►
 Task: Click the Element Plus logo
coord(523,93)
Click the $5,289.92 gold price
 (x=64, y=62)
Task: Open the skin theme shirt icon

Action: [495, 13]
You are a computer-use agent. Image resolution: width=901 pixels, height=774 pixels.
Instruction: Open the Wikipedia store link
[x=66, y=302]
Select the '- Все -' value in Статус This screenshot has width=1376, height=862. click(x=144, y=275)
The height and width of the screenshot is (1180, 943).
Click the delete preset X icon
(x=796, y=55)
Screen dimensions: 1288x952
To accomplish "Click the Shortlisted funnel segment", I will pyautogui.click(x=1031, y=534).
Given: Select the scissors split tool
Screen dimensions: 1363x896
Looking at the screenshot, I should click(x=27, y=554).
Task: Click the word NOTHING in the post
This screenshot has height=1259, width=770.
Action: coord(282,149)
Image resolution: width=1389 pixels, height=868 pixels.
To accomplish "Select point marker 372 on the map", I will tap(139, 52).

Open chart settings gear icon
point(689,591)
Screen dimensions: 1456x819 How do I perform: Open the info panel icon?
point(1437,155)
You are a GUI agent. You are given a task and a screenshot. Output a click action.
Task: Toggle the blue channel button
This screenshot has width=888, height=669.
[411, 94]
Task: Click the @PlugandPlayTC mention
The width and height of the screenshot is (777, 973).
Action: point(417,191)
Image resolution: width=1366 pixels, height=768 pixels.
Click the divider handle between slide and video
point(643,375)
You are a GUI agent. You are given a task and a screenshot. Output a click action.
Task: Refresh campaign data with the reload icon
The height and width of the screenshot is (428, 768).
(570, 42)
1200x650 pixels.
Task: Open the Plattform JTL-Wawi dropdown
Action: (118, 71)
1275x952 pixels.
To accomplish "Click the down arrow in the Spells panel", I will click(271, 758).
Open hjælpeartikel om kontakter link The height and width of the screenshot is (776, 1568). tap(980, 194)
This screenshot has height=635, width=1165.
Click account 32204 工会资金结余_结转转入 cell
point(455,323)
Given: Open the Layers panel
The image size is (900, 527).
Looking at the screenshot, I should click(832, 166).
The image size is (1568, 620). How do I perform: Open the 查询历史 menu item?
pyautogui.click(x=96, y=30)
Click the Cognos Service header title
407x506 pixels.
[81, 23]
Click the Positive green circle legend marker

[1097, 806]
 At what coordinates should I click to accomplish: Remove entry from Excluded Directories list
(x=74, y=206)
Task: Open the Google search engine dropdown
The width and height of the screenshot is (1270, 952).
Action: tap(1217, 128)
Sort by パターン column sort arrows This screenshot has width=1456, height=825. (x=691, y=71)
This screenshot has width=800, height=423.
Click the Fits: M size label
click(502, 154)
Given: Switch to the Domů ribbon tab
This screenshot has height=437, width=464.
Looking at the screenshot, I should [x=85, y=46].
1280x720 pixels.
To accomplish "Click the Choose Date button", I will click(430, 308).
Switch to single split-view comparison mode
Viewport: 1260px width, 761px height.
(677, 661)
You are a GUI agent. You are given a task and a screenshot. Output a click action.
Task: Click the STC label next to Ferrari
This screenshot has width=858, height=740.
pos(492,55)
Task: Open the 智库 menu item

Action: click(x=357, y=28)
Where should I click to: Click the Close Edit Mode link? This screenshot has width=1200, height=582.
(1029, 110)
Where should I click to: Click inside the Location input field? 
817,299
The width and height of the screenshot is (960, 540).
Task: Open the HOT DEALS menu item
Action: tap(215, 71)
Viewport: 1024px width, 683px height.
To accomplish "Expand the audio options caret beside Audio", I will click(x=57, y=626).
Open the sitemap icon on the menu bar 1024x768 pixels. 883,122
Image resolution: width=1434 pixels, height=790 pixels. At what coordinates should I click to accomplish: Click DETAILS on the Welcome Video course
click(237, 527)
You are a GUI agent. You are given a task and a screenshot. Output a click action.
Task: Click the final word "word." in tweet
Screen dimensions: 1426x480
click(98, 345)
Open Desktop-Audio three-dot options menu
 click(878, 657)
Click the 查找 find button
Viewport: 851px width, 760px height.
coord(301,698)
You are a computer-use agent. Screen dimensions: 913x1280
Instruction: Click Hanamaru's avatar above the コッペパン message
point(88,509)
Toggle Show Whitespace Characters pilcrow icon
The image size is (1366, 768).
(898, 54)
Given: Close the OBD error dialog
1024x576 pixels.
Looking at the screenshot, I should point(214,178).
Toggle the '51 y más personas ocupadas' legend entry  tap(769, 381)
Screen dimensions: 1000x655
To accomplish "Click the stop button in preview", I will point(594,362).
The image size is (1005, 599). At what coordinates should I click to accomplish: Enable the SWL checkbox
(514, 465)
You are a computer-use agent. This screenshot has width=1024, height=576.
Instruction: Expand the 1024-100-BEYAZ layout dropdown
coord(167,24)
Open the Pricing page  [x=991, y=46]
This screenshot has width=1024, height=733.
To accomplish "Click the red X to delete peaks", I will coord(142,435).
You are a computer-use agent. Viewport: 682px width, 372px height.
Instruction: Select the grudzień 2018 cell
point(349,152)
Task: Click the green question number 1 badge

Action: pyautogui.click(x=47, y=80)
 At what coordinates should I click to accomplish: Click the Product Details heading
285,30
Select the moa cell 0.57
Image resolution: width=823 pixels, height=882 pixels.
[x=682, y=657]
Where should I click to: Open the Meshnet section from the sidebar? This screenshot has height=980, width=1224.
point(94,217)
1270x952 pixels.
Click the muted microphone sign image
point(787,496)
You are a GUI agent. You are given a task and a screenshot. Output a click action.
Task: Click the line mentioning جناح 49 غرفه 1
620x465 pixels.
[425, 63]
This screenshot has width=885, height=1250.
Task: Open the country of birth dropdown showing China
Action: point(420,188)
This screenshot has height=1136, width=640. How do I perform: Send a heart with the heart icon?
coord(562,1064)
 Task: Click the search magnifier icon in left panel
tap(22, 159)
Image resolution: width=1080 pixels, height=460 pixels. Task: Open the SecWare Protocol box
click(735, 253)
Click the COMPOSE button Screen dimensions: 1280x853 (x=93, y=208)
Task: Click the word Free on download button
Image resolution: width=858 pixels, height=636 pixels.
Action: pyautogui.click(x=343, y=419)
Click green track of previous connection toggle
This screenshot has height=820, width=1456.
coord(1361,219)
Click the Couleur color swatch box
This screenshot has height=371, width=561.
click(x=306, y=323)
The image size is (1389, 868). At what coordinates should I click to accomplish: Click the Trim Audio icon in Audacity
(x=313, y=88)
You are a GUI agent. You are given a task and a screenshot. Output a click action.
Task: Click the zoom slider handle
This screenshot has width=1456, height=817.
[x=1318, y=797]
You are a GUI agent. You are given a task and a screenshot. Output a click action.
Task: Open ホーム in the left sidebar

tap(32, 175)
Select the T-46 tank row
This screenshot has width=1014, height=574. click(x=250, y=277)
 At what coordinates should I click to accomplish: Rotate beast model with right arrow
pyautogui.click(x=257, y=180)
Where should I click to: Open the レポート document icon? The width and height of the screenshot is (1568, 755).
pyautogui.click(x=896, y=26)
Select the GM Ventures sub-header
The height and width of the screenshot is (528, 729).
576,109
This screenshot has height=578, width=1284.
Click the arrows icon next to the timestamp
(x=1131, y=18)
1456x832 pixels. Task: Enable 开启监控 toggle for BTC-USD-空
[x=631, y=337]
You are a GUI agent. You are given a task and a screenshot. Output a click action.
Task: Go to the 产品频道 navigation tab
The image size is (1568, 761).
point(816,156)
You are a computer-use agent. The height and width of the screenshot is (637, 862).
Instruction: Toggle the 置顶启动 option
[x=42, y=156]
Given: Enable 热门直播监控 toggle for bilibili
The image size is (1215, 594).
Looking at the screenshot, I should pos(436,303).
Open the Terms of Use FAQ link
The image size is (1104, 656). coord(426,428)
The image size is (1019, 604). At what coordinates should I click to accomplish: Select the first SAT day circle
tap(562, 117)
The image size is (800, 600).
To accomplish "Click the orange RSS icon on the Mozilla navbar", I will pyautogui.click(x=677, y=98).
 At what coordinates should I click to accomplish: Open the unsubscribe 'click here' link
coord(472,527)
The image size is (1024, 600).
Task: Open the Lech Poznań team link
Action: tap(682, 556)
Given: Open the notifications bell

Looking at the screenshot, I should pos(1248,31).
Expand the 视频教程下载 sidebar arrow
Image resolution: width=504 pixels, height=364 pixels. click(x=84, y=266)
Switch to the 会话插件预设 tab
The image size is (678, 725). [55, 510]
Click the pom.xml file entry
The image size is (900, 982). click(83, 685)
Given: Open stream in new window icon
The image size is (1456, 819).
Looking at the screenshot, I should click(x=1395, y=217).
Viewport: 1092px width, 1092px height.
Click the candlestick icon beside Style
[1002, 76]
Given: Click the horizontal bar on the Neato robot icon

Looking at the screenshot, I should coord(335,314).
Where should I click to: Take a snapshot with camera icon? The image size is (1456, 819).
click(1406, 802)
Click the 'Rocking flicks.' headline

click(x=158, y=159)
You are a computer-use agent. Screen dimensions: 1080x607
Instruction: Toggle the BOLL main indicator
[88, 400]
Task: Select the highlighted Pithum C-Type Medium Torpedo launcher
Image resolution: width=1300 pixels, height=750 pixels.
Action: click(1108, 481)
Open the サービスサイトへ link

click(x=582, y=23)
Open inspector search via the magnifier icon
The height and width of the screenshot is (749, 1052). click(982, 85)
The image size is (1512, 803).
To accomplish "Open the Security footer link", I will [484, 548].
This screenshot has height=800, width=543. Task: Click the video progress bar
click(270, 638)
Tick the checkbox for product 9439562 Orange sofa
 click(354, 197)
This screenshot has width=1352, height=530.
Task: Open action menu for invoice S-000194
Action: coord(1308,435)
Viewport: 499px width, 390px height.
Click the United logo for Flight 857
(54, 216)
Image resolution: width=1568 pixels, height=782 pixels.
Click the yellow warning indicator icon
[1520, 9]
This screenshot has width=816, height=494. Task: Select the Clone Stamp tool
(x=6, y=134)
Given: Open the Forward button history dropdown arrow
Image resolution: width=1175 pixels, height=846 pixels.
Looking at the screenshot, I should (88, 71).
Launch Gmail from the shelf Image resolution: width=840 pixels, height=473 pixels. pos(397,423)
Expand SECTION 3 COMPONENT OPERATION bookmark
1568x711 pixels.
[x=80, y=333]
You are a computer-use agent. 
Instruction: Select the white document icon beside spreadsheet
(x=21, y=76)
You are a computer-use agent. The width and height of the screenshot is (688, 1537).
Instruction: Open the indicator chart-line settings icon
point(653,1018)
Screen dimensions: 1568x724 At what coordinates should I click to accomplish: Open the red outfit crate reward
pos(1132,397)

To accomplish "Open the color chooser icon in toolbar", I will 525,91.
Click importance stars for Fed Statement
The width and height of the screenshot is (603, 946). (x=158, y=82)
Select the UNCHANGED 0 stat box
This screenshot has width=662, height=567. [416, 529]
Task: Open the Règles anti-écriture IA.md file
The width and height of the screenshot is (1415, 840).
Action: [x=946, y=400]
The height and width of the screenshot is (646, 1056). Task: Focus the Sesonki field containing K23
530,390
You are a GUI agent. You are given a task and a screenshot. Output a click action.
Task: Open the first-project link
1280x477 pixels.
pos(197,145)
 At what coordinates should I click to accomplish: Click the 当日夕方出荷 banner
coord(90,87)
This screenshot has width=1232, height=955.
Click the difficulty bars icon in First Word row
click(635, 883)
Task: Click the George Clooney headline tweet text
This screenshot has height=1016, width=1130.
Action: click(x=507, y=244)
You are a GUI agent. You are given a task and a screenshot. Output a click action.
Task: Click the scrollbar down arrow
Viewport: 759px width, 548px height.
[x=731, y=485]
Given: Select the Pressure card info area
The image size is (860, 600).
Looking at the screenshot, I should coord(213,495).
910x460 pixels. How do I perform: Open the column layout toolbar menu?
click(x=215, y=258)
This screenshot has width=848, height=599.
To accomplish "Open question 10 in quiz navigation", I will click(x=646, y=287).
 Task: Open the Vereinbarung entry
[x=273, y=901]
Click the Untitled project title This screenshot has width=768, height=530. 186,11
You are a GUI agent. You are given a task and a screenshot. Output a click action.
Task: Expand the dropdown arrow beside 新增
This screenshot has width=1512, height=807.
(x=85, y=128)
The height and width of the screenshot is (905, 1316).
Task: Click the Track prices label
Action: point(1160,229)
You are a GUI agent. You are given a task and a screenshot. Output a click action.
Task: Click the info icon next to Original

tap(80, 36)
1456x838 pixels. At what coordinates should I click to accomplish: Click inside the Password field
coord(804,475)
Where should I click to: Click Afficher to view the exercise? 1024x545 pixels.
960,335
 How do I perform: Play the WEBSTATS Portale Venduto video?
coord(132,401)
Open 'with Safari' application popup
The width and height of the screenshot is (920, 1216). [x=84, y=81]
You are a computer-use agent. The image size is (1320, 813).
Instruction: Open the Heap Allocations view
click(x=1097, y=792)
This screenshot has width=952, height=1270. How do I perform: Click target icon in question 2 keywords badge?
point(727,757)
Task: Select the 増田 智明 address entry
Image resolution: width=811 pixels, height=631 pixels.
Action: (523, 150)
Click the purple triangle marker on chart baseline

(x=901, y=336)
◄
Copia sin ningún cambio las filas que van desde el inicio de los datos hasta la que contiene "Select the '- Все", ambas incluidas.

 Task: Click the Element Plus logo
coord(523,93)
Click the $5,289.92 gold price
 (x=64, y=62)
Task: Open the skin theme shirt icon

Action: [495, 13]
You are a computer-use agent. Image resolution: width=901 pixels, height=774 pixels.
Instruction: Open the Wikipedia store link
[x=66, y=302]
Select the '- Все -' value in Статус This screenshot has width=1376, height=862. click(x=144, y=275)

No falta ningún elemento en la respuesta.